**What you are asked to do**
Respond with exact copies of the lines running from the line that contains "This screenshot has width=980, height=524." to the end of the material.

**Provided entries**
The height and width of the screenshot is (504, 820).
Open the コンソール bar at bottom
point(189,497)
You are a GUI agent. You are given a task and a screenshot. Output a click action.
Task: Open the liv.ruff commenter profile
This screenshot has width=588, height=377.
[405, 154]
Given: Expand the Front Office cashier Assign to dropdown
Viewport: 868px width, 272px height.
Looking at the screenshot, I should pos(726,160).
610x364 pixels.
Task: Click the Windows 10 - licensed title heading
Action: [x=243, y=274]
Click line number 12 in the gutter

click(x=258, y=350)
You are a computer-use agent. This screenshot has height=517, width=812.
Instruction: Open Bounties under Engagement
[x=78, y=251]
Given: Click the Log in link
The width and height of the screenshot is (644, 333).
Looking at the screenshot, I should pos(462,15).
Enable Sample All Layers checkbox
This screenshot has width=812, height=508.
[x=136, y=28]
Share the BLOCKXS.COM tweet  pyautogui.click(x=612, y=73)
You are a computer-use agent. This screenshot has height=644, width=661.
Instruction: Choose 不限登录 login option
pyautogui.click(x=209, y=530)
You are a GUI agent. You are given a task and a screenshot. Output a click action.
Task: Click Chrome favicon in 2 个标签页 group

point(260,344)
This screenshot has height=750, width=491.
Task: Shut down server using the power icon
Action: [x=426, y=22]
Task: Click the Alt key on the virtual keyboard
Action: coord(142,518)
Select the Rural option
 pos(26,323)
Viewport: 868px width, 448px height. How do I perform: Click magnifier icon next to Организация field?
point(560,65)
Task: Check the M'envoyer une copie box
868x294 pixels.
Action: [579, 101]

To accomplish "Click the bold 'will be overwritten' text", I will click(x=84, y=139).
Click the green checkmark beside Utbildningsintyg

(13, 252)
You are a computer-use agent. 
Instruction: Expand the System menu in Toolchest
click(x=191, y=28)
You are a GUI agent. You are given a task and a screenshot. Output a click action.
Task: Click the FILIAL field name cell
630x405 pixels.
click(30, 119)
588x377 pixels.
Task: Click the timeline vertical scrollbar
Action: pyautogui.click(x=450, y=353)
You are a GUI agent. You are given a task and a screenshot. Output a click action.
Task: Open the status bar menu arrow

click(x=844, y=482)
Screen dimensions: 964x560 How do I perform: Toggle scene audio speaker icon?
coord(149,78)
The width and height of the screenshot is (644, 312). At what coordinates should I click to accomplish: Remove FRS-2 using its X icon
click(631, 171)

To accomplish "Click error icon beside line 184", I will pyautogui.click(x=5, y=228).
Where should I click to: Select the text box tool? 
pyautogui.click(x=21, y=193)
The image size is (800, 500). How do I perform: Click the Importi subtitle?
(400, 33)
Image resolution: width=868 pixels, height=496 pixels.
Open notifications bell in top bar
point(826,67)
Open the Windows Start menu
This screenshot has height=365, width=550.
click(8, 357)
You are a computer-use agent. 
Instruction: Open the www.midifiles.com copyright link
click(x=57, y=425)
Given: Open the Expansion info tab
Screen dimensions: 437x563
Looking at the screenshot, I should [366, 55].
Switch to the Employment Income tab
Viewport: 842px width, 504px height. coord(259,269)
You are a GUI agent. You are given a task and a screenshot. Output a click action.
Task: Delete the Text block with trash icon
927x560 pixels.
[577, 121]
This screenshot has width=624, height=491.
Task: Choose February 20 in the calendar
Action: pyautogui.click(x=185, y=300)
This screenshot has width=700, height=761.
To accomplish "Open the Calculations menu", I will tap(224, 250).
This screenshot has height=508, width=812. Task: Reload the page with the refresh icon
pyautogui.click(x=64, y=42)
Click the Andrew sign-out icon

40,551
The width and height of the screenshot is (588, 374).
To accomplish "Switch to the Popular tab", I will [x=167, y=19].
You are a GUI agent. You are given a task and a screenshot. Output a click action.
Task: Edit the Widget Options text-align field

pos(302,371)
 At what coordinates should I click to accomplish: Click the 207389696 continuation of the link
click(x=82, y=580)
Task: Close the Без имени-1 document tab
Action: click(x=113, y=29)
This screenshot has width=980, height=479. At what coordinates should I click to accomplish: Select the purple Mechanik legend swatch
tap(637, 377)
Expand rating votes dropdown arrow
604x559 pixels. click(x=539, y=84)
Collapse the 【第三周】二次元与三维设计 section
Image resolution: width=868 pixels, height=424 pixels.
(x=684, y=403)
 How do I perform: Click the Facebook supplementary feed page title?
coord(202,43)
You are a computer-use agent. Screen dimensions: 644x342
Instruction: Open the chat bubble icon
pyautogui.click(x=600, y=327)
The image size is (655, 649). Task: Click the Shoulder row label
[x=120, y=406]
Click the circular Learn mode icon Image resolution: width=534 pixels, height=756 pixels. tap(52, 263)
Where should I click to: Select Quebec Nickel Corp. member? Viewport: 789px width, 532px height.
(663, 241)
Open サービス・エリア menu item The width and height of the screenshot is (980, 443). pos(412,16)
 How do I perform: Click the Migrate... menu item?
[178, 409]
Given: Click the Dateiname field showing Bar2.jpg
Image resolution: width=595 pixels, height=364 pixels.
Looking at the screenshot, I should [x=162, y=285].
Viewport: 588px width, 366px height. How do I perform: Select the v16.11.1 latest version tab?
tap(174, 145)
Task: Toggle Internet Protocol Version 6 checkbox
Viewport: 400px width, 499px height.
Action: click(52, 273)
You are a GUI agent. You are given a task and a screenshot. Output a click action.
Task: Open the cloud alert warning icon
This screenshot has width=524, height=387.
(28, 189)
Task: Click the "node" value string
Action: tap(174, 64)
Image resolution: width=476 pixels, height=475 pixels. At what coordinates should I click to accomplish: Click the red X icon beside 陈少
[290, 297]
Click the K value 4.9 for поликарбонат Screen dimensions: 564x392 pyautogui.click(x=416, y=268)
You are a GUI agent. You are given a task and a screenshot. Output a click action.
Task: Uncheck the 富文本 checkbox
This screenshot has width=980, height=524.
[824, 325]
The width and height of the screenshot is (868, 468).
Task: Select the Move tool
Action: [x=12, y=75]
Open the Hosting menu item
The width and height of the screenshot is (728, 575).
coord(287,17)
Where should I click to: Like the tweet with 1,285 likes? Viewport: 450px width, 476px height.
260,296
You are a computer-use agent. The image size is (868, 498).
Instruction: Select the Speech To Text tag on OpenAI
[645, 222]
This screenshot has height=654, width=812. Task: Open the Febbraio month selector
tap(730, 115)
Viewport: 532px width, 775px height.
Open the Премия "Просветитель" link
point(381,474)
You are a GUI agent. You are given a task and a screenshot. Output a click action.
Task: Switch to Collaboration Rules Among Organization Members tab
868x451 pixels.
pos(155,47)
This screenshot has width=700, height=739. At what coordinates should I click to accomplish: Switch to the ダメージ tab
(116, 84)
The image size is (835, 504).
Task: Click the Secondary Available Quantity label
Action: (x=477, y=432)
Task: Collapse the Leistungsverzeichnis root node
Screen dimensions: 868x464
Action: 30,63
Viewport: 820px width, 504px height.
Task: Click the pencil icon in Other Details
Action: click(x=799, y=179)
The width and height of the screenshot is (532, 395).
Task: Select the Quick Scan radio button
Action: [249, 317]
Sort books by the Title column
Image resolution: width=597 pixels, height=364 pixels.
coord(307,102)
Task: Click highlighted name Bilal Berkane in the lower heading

**Answer**
This screenshot has width=980, height=524.
[824, 325]
The width and height of the screenshot is (868, 468).
Task: Select the Move tool
Action: [x=12, y=75]
Open the Hosting menu item
The width and height of the screenshot is (728, 575).
coord(287,17)
Where should I click to: Like the tweet with 1,285 likes? Viewport: 450px width, 476px height.
260,296
You are a computer-use agent. The image size is (868, 498).
Instruction: Select the Speech To Text tag on OpenAI
[645, 222]
This screenshot has height=654, width=812. Task: Open the Febbraio month selector
tap(730, 115)
Viewport: 532px width, 775px height.
Open the Премия "Просветитель" link
point(381,474)
You are a GUI agent. You are given a task and a screenshot. Output a click action.
Task: Switch to Collaboration Rules Among Organization Members tab
868x451 pixels.
pos(155,47)
This screenshot has width=700, height=739. At what coordinates should I click to accomplish: Switch to the ダメージ tab
(116, 84)
The image size is (835, 504).
Task: Click the Secondary Available Quantity label
Action: (x=477, y=432)
Task: Collapse the Leistungsverzeichnis root node
Screen dimensions: 868x464
Action: 30,63
Viewport: 820px width, 504px height.
Task: Click the pencil icon in Other Details
Action: click(x=799, y=179)
The width and height of the screenshot is (532, 395).
Task: Select the Quick Scan radio button
Action: [249, 317]
Sort books by the Title column
Image resolution: width=597 pixels, height=364 pixels.
coord(307,102)
Task: Click highlighted name Bilal Berkane in the lower heading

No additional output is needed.